- Directives:
**A)** List every component that the control circuit description identifies by a reference numeral, giving each name with its numeral.
**B)** Answer these questions from the control circuit description, one answer a line:
(i) Which signal does advance/retard detector 52 provide when lug sensor 28 is activated before cutter sensor 38?
(ii) What does the second output signal of non-coincidence detector 50 do?
(iii) What do detectors 50,52 provide when the signals from sensors 28,38 occur substantially simultaneously?

- Given passage:
● ● ● ● ●

FIG. 3 illustrates a presently preferred embodiment of control circuit 42 as comprising a non-coincidence detector 50 and an advance/retard detector 52, each connected to receive signals from lug sensor 28 and cutter sensor 38. Advance/retard detector 52 senses the order in which the sensor signals are received, and provides an advance control output signal A when lug sensor 28 is activated prior to cutter sensor 38, indicating that the velocity of the cutter mandrel must be advanced, and a retard control output signal R when the signal from cutter sensor 38 is received ahead of the associated signal from lug sensor 28, indicating that velocity of the cutter mandrel must be retarded. Non-coincidence detector 50 provides a first output signal upon receipt of the first sensor signal to initiate a correction measurement cycle retardless of which sensor signal occurs first, and a second output signal upon receipt of the second sensor signal which terminates the correction measurement cycle and initiates the correction (advance or retard) implementation cycle. In the event that the signals from sensors 28,38 occur substantially simultaneously, indicating that the relative velocities of web 16 and cutter mandrel 18 (FIG. 1) require no correction, detectors 50,52 provide no output signals.

● ● ● ● ●

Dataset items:

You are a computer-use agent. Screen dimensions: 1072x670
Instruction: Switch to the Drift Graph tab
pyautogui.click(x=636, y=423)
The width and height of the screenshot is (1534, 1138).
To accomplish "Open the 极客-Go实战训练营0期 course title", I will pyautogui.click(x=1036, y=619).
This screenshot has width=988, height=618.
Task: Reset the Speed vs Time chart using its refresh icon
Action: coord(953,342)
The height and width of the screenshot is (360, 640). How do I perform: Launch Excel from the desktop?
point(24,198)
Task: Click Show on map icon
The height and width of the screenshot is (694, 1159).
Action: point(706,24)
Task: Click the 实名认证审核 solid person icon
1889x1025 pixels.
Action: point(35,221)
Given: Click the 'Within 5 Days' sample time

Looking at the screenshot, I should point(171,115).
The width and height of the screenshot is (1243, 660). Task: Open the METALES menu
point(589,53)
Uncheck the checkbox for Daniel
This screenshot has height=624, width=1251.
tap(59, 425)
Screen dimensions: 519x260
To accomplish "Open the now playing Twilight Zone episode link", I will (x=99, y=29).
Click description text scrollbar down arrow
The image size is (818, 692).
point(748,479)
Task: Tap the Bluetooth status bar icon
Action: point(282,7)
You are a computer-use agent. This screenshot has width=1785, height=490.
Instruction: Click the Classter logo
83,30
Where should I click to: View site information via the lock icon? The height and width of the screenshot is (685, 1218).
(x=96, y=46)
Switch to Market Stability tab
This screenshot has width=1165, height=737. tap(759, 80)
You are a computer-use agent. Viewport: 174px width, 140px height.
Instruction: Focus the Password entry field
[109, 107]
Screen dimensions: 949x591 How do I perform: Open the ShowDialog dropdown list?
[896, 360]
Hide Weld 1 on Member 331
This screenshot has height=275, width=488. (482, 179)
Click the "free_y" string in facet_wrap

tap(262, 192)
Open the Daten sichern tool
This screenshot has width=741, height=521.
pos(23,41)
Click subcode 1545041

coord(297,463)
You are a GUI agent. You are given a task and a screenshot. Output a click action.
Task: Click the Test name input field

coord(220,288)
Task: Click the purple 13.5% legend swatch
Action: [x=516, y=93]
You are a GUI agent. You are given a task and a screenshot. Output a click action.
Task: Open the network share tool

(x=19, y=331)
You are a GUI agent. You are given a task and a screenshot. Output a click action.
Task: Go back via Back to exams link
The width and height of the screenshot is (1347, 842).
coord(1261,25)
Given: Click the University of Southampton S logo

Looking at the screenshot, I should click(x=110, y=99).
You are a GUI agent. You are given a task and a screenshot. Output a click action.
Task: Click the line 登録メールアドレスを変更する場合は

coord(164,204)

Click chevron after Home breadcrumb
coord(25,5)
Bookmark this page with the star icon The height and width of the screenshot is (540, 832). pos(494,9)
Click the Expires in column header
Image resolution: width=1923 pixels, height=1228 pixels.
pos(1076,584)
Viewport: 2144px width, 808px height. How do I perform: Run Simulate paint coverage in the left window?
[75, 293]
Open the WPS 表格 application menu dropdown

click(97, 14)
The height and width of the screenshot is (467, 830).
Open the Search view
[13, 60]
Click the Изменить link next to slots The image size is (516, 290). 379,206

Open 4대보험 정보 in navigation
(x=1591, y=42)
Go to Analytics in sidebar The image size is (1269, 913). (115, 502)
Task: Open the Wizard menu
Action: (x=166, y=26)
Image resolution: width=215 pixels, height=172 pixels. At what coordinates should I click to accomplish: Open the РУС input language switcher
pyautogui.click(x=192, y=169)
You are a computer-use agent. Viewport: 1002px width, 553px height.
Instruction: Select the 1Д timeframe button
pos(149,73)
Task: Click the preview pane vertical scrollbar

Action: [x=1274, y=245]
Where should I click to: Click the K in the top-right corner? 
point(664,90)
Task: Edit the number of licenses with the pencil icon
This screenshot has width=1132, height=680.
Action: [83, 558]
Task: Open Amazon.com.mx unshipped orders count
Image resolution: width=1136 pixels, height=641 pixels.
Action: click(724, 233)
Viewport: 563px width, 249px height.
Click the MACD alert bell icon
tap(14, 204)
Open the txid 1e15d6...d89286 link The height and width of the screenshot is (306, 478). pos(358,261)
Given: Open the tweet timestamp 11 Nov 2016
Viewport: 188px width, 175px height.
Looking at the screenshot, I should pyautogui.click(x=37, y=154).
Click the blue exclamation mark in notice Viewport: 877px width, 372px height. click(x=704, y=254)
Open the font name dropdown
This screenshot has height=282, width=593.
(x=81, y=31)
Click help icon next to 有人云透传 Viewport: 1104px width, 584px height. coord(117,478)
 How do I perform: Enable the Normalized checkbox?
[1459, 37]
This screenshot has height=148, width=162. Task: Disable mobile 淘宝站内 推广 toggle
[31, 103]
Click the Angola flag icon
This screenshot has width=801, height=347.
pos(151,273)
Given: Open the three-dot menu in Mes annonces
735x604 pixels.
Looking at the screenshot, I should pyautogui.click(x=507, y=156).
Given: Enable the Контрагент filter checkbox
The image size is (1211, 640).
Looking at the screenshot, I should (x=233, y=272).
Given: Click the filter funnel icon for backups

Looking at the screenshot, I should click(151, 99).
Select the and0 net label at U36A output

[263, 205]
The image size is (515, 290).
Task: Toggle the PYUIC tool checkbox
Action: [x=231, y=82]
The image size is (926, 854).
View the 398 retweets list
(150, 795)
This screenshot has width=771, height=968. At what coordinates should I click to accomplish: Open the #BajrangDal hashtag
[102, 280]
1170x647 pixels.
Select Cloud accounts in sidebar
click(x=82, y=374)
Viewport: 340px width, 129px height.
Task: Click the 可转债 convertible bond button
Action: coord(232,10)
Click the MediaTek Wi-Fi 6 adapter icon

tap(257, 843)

● ● ● ● ●

- The responses:
**A)**
control circuit 42
non-coincidence detector 50
advance/retard detector 52
lug sensor 28
cutter sensor 38
web 16
cutter mandrel 18

**B)**
(i) An advance control output signal A.
(ii) It terminates the correction measurement cycle and initiates the correction (advance or retard) implementation cycle.
(iii) No output signals.